*Pixel coordinate grounding data*.
┄┄┄┄┄┄┄┄┄┄

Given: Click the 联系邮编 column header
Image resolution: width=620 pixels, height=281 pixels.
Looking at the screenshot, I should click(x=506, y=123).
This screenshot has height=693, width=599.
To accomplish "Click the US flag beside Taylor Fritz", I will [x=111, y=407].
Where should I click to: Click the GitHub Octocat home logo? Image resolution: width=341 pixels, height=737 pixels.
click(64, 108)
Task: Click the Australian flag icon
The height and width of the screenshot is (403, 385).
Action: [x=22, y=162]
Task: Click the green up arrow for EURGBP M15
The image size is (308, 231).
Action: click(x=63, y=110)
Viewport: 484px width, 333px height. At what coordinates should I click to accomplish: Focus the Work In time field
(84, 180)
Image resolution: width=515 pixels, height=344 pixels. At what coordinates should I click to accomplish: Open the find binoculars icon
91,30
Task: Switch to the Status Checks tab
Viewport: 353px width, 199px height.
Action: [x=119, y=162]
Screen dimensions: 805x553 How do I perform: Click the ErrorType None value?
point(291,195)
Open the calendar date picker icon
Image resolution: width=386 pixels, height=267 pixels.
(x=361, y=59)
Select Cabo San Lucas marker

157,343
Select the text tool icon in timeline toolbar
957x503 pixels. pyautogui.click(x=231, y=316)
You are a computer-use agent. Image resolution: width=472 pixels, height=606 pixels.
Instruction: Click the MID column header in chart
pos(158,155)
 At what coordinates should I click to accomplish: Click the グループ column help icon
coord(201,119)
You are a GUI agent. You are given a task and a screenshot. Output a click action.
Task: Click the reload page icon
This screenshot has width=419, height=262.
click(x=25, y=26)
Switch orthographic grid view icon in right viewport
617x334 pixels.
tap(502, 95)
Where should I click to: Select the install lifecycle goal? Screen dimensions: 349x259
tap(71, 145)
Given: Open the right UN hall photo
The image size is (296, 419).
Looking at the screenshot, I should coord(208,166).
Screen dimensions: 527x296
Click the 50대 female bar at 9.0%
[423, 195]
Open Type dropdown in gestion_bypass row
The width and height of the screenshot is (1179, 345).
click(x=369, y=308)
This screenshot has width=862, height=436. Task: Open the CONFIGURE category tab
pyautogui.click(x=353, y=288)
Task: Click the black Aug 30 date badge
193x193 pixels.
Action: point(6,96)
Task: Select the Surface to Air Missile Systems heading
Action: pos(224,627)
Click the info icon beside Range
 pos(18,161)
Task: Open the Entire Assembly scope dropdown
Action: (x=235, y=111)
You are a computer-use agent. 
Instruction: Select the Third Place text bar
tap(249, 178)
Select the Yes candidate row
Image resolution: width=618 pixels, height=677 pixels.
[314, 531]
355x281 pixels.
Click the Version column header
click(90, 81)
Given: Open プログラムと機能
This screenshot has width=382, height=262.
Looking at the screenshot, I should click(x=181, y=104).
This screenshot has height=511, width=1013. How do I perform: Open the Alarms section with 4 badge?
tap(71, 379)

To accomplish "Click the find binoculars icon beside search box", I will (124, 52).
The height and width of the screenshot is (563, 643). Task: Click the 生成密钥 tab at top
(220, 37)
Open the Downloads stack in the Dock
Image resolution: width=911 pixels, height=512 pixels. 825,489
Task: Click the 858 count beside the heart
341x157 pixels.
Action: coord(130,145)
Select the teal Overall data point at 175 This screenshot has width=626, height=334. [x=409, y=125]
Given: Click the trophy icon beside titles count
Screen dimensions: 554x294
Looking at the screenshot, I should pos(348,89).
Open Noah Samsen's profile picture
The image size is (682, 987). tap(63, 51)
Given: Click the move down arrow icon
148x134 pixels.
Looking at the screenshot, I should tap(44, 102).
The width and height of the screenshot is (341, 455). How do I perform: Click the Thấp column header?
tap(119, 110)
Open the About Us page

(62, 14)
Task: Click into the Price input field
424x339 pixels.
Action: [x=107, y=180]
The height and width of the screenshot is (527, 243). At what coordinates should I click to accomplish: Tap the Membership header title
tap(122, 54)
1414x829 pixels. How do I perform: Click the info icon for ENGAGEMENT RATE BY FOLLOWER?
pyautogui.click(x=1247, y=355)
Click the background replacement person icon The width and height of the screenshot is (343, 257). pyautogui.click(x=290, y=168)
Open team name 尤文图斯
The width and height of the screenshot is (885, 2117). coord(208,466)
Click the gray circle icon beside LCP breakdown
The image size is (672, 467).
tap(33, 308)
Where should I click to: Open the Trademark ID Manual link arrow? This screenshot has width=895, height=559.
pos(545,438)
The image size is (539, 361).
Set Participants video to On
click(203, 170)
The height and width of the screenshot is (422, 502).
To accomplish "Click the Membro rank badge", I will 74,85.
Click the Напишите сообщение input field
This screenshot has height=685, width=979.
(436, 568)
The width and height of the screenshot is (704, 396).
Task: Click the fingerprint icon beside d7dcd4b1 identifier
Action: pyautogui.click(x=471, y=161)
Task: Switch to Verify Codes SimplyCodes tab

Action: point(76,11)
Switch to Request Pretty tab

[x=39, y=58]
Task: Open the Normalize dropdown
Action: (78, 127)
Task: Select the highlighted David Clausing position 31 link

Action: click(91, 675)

┄┄┄┄┄┄┄┄┄┄

*Instructions to follow*. All lines above holding the word "flag" make up the answer; copy each one.

*Output*.
To accomplish "Click the US flag beside Taylor Fritz", I will [x=111, y=407].
Task: Click the Australian flag icon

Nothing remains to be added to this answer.